Most United States Catholic parish leaders who responded to a liturgy survey find the new English translation of the Mass “awkward and distracting”.
Half of the 539 parishes who responded to questions from Georgetown’s Center for Applied Research in the Apostolate (CARA) agreed that the translation “urgently needs to be revised”.
The translation went into effect in 2011 in the US and has been criticised because of its use of awkward and stilted English in translating from the Latin version of the Mass.
An exact word-for-word approach to translations was called for by Roman instruction Liturgiam Authenticam in 2001.
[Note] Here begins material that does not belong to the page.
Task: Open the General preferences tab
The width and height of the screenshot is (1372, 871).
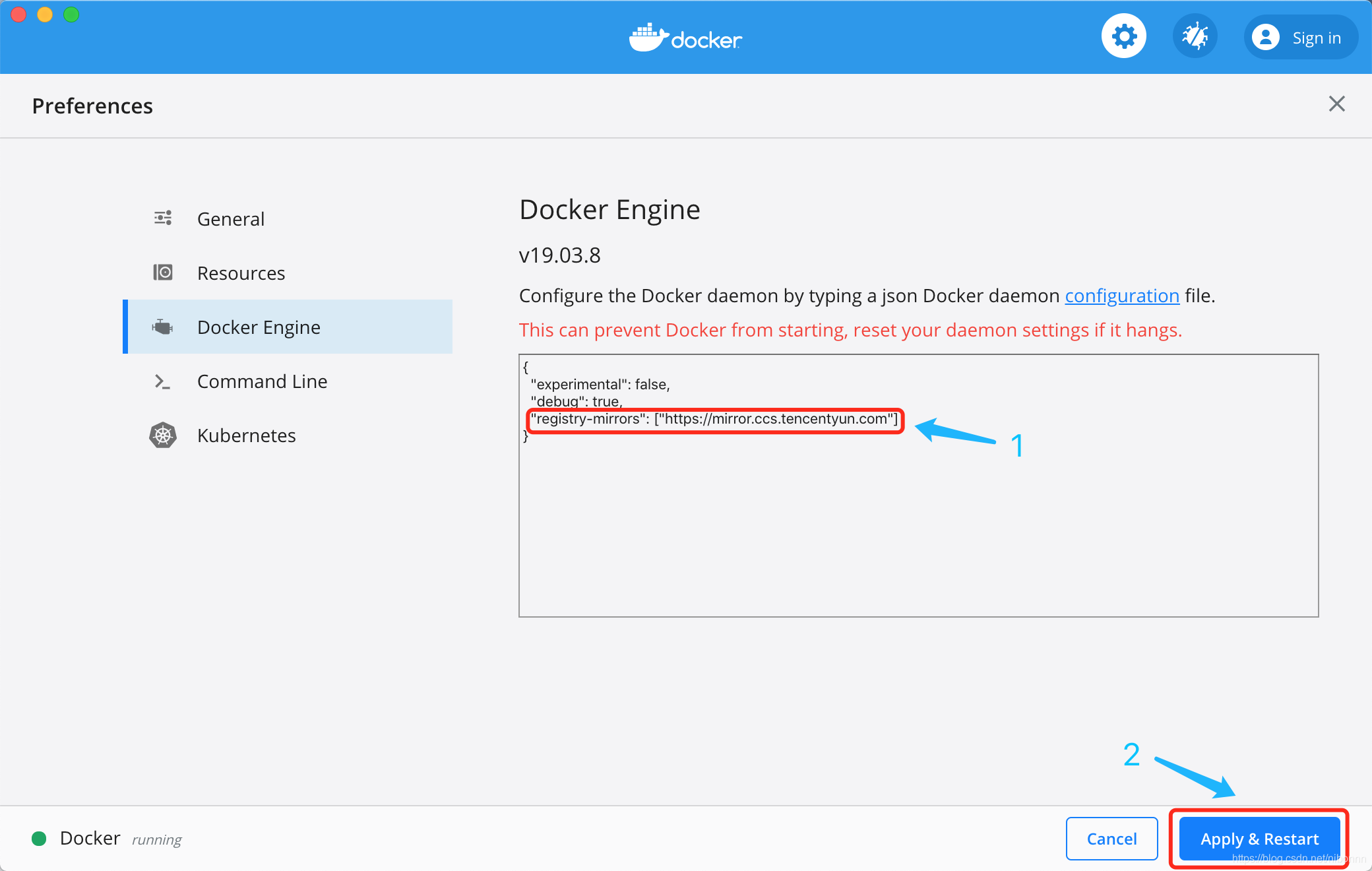Action: coord(230,219)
The CARA survey shows the struggle many parishes are still having in adopting the new text.
About75 percent of respondents said they either “agree” or “strongly agree” that “some of the language of the new text is awkward and distracting”.
“Forty-seven percent answered “strongly agree” to that statement.
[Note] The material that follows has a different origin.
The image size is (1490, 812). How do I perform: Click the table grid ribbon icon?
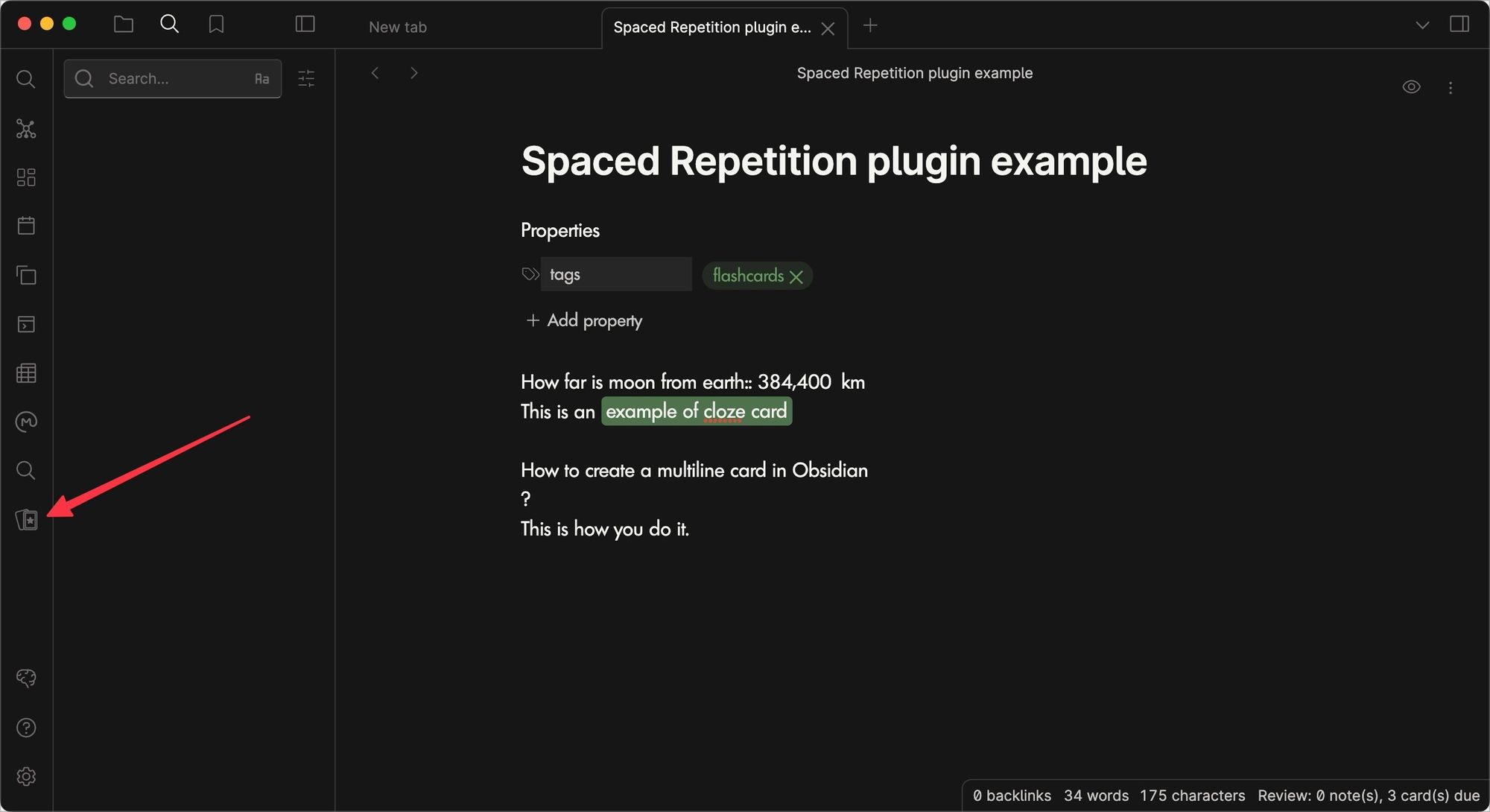click(26, 372)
Likewise, an even 50 percent of those answering said they “agree” or “strongly agree” that “the new translation urgently needs to be revised,” with 33 per cent answering “strongly agree”.
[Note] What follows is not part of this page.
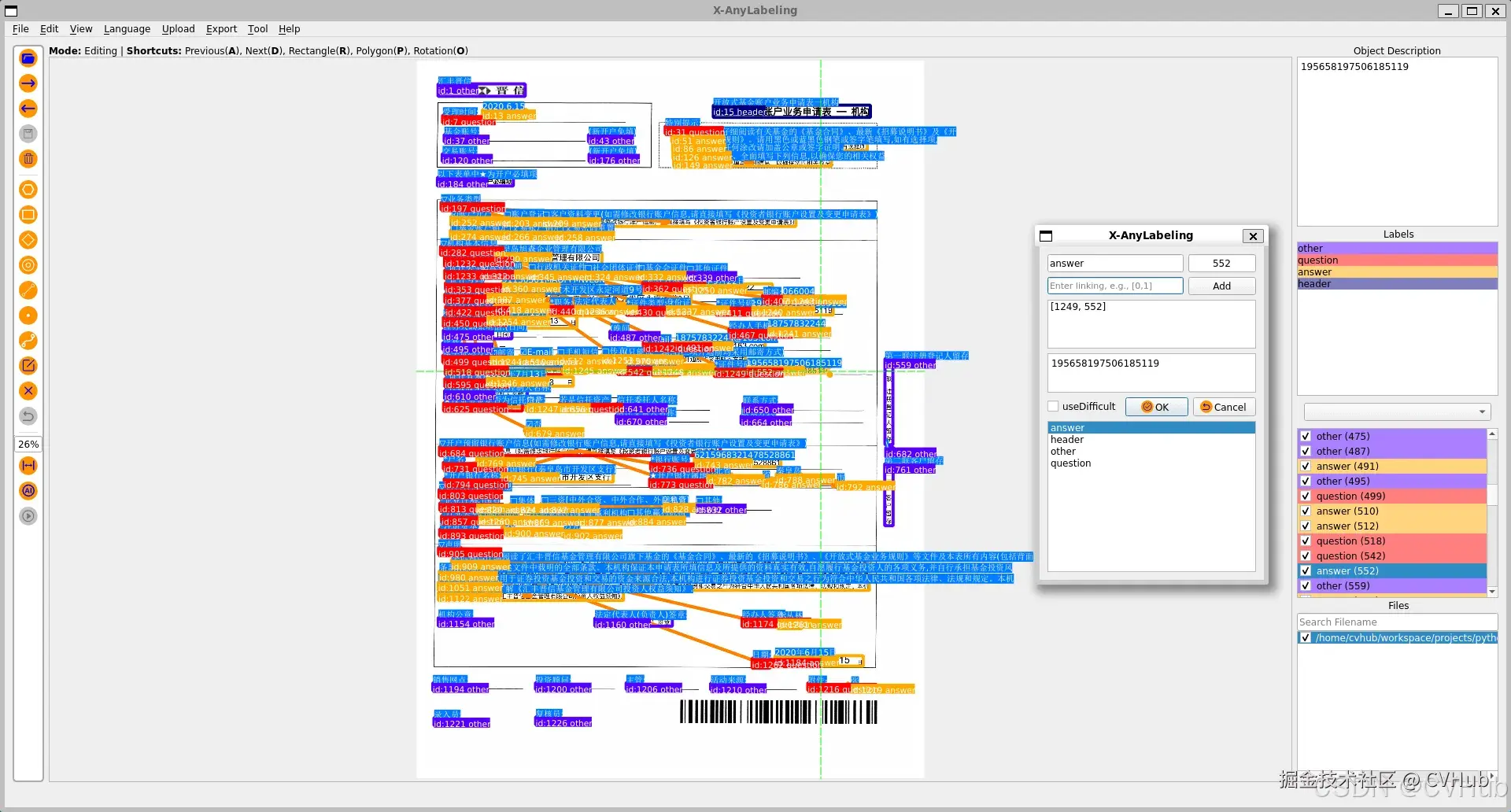The height and width of the screenshot is (812, 1511).
Task: Click the OK button in the dialog
Action: click(1156, 407)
Release of the new CARA survey also comes shortly after one of the former leaders of the US bishops’ conference said publicly that the new translation has “flaws and difficulties”.
Speaking at a liturgical conference in St Petersburg, Florida on March 29, Atlanta Archbishop Wilton Gregory said it was time for priests and bishops to say of the translation: “We’ve tried it, we’ve lived with it, we think it needs correction.”
CARA sent its survey to 6000 parishes before receiving the 539 responses.
Of the 539 responding, 444 were members of the clergy (421 diocesan or religious priests, 13 deacons) and 75 were lay leaders (57 women religious or other laywomen, 18 religious brothers or other laymen).
Fr Anthony Cutcher, president of the National Federation of Priests’ Councils, said in a statement that the survey may help lead “constructive criticism” of the missal.